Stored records
[Start of section]

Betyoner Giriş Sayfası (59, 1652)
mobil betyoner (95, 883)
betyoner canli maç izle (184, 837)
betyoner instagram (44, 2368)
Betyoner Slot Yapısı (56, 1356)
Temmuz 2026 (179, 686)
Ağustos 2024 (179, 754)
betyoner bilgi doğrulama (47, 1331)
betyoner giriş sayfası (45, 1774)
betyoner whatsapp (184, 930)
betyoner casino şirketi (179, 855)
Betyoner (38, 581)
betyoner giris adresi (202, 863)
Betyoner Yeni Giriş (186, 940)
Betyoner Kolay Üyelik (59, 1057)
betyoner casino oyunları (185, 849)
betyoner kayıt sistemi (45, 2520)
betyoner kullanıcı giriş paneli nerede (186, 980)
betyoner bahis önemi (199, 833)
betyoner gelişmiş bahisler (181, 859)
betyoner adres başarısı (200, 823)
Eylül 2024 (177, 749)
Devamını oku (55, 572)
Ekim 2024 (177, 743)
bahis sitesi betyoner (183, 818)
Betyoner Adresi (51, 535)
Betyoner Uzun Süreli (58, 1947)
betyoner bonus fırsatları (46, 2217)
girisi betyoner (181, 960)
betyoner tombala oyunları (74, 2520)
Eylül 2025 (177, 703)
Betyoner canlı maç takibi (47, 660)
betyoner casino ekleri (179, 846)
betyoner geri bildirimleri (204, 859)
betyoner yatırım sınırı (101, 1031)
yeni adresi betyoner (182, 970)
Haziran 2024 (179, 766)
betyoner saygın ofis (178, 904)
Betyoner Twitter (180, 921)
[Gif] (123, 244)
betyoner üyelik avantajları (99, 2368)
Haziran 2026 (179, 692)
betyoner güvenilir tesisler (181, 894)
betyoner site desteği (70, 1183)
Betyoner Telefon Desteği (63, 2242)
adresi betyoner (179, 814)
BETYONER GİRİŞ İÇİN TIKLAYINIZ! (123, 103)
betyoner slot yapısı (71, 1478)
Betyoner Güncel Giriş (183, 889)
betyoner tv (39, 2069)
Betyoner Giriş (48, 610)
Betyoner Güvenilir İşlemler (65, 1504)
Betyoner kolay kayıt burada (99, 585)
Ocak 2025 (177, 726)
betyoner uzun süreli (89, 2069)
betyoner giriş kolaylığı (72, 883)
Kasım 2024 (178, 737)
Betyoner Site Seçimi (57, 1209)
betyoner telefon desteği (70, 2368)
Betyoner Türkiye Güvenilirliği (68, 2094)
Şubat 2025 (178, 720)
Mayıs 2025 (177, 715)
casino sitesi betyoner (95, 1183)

[End of section]

→ **Exercise**: Every line of the entries above that includes "casino" should be copied.

→ **Response**:
betyoner casino şirketi (179, 855)
betyoner casino oyunları (185, 849)
betyoner casino ekleri (179, 846)
casino sitesi betyoner (95, 1183)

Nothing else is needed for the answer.